Without the additional state funding, the MTA would have to consider personnel cuts and drawing on federal funds, Willens said. 

Lieber said that the budget’s inclusion of a fare hike does not mean one is guaranteed, and that the MTA would welcome any funding that would allow the agency to keep prices flat. 

“We want to make clear today that that discussion needs to unfold sooner rather than later,” Lieber said. “We could definitely avoid a fare hike if there is a plan, an answer, coming from all of the decision makers, Washington, Albany, City Hall, and maybe others, that fills the $600 million gap.”

In discussing the budget, Lieber called funding issues the “elephant in the room.” He said that he does not want to reduce subway service, in large part because working-class neighborhoods are using trains at much higher rates than wealthier neighborhoods, in some locations at 90% of pre-pandemic levels. 

“These New Yorkers deserve the same frequent, safe, reliable service that they've come to depend on over time,” Lieber said. 

Part of the proposal includes a projected annual savings of hundreds of millions of dollars by using new technology to make maintenance more efficient, enticing workers back to the job to reduce overtime costs, and modifying some commuter rail schedules.
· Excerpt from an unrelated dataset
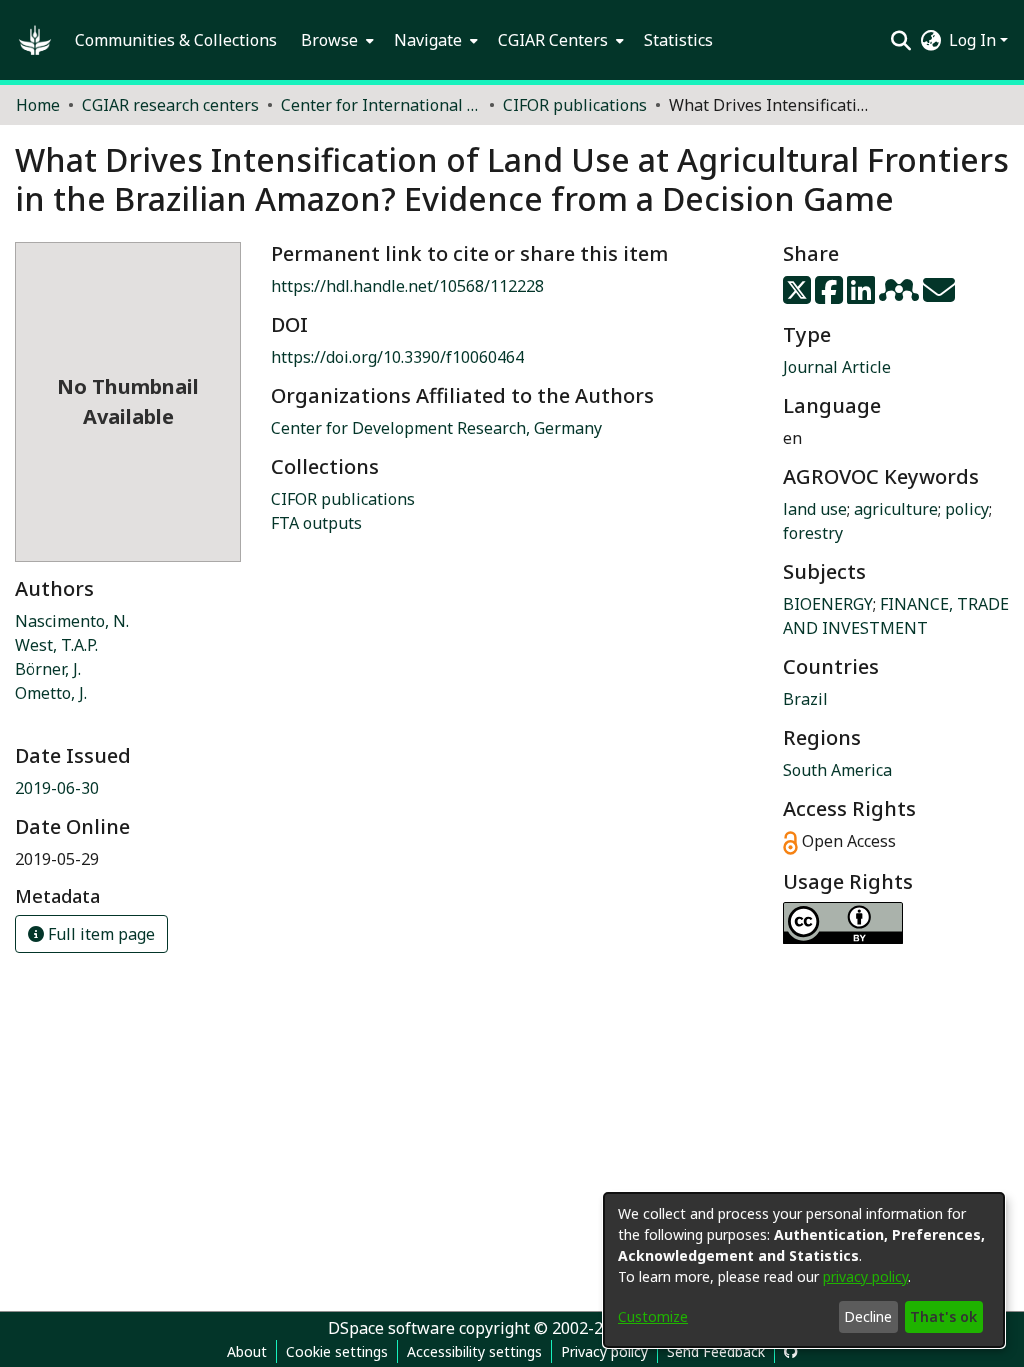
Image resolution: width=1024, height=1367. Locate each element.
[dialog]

The schedule changes could affect the Metro-North rail line, and see trains during off-peak hours drop cars to accommodate reduced passenger loads. 

“Ridership on Mondays and Fridays is significantly different than it is Tuesdays, Wednesdays and Thursdays,” said Catherine Rinaldi, president of the Metro-North railroad. 

Officials pointed to some small changes that could have an outsize impact. The MTA pays $40 million per year to operate a call center that helps people navigate the system. Improving the agency’s app could allow them to reduce that spending, said Richard Davey, president of New York City Transit. 

The agency has also seen fare evasion cost it more than $500 million in lost revenue this year. According to Davey, a pilot program that placed both armed and unarmed guards at the Myrtle-Wyckoff station in Brooklyn improved revenue there — enough to cover the costs of paying for the guards. 

The budget assumes that the system would tamp down on fare evasion, bringing revenue loss from turnstile-hopping back to 2018 levels within four years. 

“Again, not rocket science,” Davey said. “These are not ideas. We are implementing these now, and seeing some positive results.”

The proposed budget would attempt to nearly halve funding gaps in coming years, from approaching $3 billion to $1.6 billion in 2026. 

The agency’s funding woes are driven, officials said, by ridership that remains, on average, between 60% and 70% of pre-pandemic levels. That ridership level tracks the middle projection of ridership recovery proposed by consultants with McKinsey & Company earlier this year. That projection has the system only hitting 80% of pre-pandemic ridership in 2026.

“To put it plainly, our costs exceed our revenue,” said Neal Zuckerman, the chair of the MTA’s finance committee. “We don’t have a lot of addressable levers to fix that problem.”

The budget gaps come as the agency is set to renegotiate its labor contracts, which, its plan noted, could require it to spend hundreds of millions of dollars in the coming years if agreed upon wages rise over 2%. 

Vincent Tessitore, Jr., a board member recommended by the United Transportation Union, urged other members to not frame labor costs as a risk factor or liability, so as to not scapegoat MTA workers for complicated financial deficits. 

“We gotta be fair for the workforce,” Tessitore, Jr., said. 

During the board meeting’s public comment section, attendees pushed back on the impending fare evasion, and urged the board to reinstate a mask mandate to combat rising levels of COVID-19 spread. 

Several said they expected ridership to drop following a fare increase. 

“I’m telling this board, you guys want to raise the fare at a time when crime is out of control?” said Charlton D’Souza, the president of Passengers United, an advocacy group. “You’re not gonna get people back. The service is not even worth one dollar.”